Sumanta K. Pal shared a post on X:

“Huge congrats to Pedro C Barata, who drove this important analysis of SWOG Cancer Research Network 1500, published just ahead of ESMO24 in Journal of Clinical Oncology. Lots of dialogue here in Barcelona around management of non-clear kidney cancer; I think this paper & data from SUNNIFORECAST are important parts of the dialogue.

In this final analysis of OS from S1500, we show no OS advantage with cabozantinib over sunitinib. PFS & OS curves are shown below. The PAPMET data have inspired PAPMET2, led by Benjamin L Maughan, Huntsman Cancer Institute, which I will discuss shortly.

So what is the current standard for nonclear cell kidneycancer, and perhaps more specifically papillary? SWOG Cancer Research Network 1500 showed that we can do randomized studies in this space, but many of our dialogues today are fueled by single arm experiences. Neeraj Agarwal, Bradley McGregor & I (along with others) have looked at cabozantinib with atezolizumab, and Kelly Fitzgerald recently updated data for cabozantinib with nivolumab in European Urology. Impressive RRs & both with a RR in papillary of 47%.

There are other VEGF-IO studies.

Bradley McGregor has published the data for bevacizumab w atezolizumab (more modest RRs) and Laurence Albiges has published data for lenvatinib w pembrolizumab in KEYNOTEB61. But do these single arm studies reflect SOC? 

In my mind, definitely not. We have proven that we CAN do randomized studies in papillary kidney cancer, so we MUST do them to ensure we are not (a) offering additional therapy without CONFIRMED advantage and (b) not causing undue harm.
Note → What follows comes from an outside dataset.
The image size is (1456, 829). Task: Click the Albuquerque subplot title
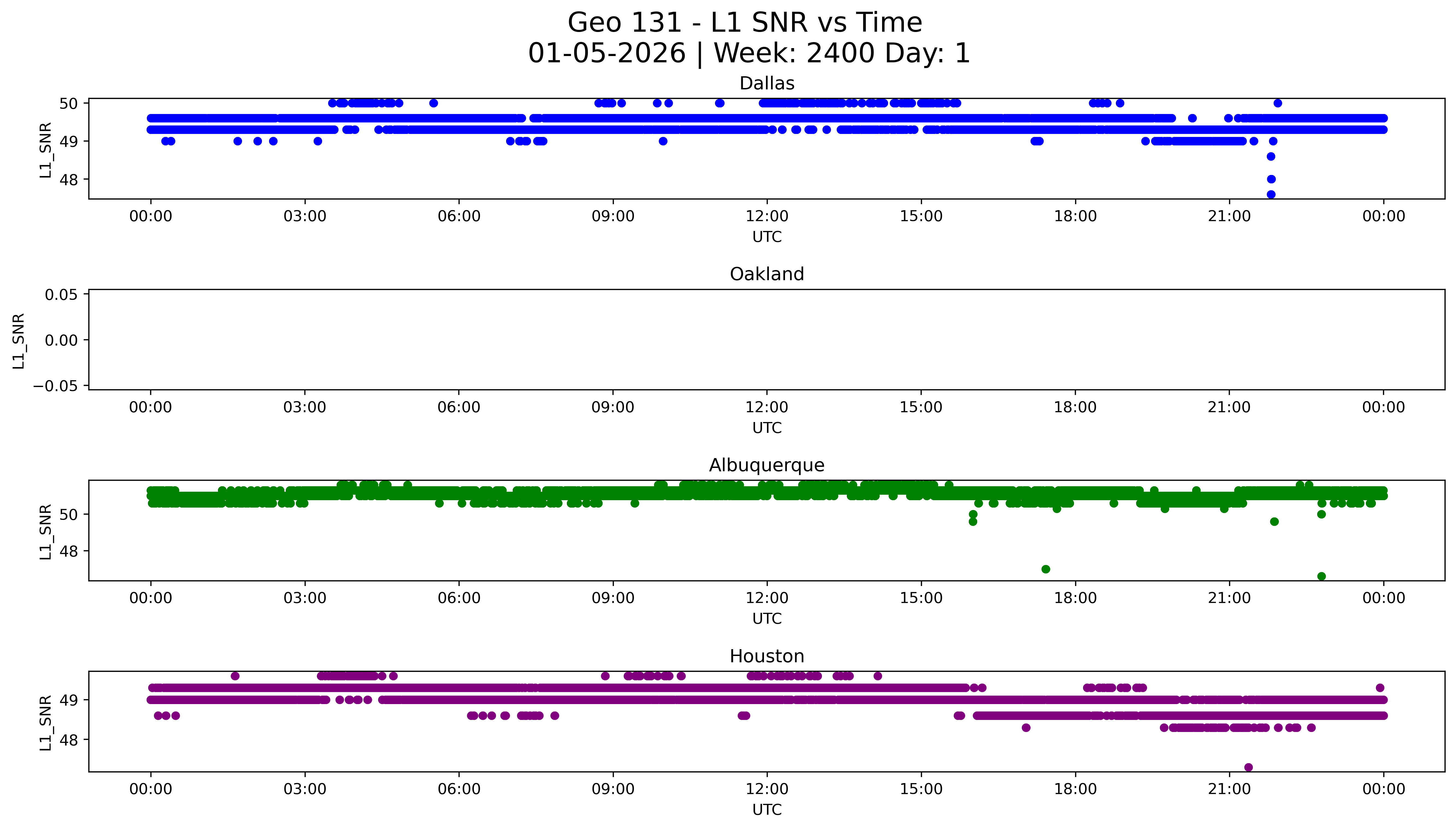(x=766, y=465)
Now onto SUNNIFORECAST from ESMO24.

While I applaud the investigators for conducting a randomized study in this setting, I think we have to concede that the primary endpoint (1-year OS) is unconventional. Looking at the data in amalgam, there is no difference in PFS or OS with nivolumab & iplimumab.

And while there were some groups of interest (e.g., high PDL1 expressors), this was a VERY heterogeneous group of patients. Could the smattering of pts with sarcomatoid features have driven outcomes? Were there pts where these features were unrecognized? And what was the contribution of the exquisitely rare subtypes which likely carry a completely unique biology?
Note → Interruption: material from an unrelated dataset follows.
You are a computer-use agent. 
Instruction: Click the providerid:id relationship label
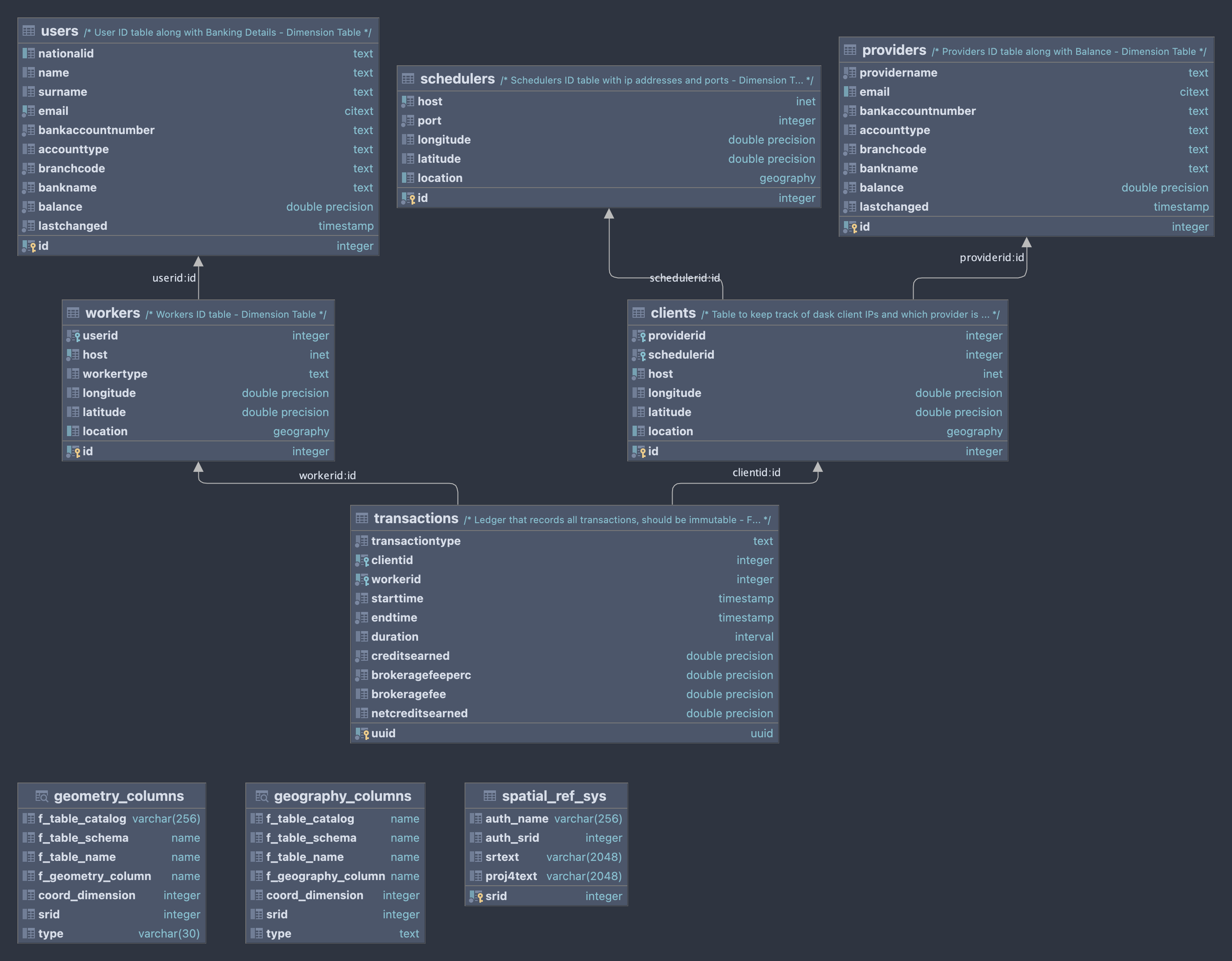[x=991, y=257]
I definitely don’t think nivolumab/ipilimumab moves into the category of established standard. As a community, I think we need renewed focus on some of the randomized studies that are currently ongoing which may more definitively establish the role of doublet therapies. We also need to understand the role of biological selection – e.g., in papillary kidney cancer, should we be using MET status to allocate therapy? Toni Choueiri, Suarez, Tom Powles et al have contributed greatly to our understanding of savoltinib alone & (in single arm studies) combinatino with durvalumab.

So what are those randomized trials? I’ve summarized them here. PAPMET2, STELLAR304, SAMETA & several others require our attention as a community. It’s imperative that we definitively establish the role of TKI/IO regimens for papillary kidney cancer & other nonclear cell types.”
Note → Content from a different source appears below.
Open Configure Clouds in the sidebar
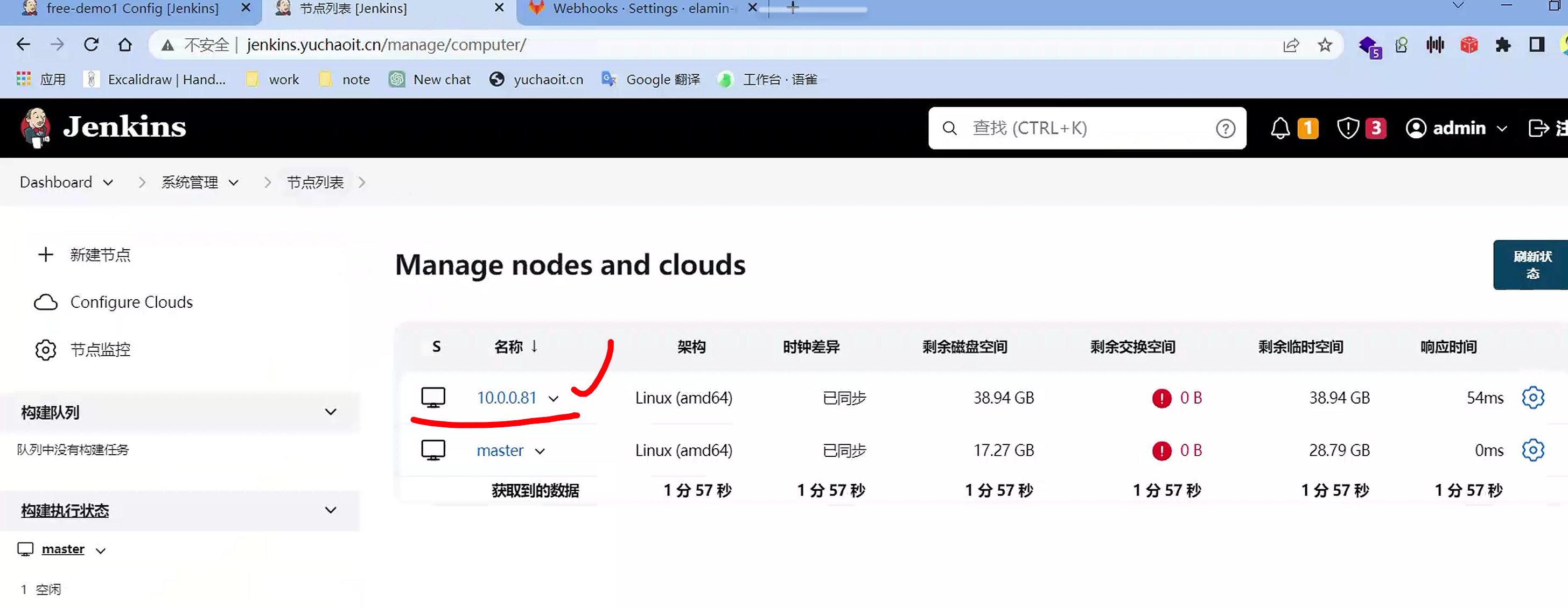 [131, 302]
Final Overall Survival Analysis of S1500: A Randomized, Phase II Study Comparing Sunitinib With Cabozantinib, Crizotinib, and Savolitinib in Advanced Papillary Renal Cell Carcinoma

Authors: Pedro C Barata, et al.

Source: Sumanta K. Pal/X

Sumanta (Monty) Pal, MD, is a medical oncologist and an expert in genitourinary cancers at the City of Hope Comprehensive Cancer Center in Los Angeles. He serves as the Vice Chair of Academic Affairs, Professor and co-director of the Kidney Cancer Program and leads the Kidney and Bladder Cancer Disease Team at City of Hope. He specialises in kidney, bladder, and prostate cancers.